'''

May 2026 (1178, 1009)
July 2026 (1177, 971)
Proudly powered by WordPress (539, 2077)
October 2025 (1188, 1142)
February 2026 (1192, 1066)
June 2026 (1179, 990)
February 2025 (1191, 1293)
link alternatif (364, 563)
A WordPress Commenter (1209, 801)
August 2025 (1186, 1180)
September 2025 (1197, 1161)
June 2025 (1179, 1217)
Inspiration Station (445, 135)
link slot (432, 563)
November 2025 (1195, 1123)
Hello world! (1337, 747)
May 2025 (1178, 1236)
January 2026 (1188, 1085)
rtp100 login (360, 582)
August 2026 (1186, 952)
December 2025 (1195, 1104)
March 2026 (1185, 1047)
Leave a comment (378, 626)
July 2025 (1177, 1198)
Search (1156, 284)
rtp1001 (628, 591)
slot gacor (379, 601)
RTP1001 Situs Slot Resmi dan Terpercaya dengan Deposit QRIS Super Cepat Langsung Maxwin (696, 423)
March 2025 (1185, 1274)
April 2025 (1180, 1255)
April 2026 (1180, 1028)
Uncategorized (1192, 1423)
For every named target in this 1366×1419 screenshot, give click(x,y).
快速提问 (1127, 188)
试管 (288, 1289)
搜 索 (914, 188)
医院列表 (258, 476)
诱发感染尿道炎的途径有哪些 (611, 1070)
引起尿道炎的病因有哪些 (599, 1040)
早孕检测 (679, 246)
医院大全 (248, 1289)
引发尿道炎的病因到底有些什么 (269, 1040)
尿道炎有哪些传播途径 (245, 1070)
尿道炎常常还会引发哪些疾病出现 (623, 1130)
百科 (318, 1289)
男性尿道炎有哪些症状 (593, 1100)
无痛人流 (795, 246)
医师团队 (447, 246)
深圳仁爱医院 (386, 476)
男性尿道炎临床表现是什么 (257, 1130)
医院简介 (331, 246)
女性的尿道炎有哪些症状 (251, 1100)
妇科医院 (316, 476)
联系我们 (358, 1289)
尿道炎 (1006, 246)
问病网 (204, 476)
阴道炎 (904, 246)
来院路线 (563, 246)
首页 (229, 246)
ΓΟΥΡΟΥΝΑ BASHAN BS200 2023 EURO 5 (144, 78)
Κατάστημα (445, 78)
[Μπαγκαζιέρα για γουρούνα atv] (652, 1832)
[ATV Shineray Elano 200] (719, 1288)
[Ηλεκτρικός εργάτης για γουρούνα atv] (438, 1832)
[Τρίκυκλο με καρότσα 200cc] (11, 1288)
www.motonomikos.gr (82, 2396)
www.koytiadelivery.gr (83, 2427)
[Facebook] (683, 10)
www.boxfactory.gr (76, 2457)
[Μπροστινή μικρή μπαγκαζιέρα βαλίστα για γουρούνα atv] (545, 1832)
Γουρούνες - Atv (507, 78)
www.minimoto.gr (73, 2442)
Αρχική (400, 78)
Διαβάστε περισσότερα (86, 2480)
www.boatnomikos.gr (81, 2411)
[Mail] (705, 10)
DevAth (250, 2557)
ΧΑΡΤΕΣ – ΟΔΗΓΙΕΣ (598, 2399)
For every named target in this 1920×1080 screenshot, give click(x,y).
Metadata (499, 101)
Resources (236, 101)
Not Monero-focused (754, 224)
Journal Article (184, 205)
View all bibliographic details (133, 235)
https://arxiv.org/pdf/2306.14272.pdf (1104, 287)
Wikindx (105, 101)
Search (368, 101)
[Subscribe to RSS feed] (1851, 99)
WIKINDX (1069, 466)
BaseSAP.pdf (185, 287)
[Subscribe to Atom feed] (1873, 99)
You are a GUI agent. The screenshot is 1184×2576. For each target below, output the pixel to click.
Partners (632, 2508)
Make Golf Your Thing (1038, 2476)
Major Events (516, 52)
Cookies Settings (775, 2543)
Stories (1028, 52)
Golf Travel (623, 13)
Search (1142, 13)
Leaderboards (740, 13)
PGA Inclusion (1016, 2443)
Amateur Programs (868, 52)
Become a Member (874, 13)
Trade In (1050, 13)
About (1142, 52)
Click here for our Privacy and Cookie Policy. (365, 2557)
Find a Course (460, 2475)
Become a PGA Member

'''

Exercise details — Where the string "named" shows up in the listing above, copy the line that holds it.

Response —
For every named target in this 1366×1419 screenshot, give click(x,y).
For every named target in this 1920×1080 screenshot, give click(x,y).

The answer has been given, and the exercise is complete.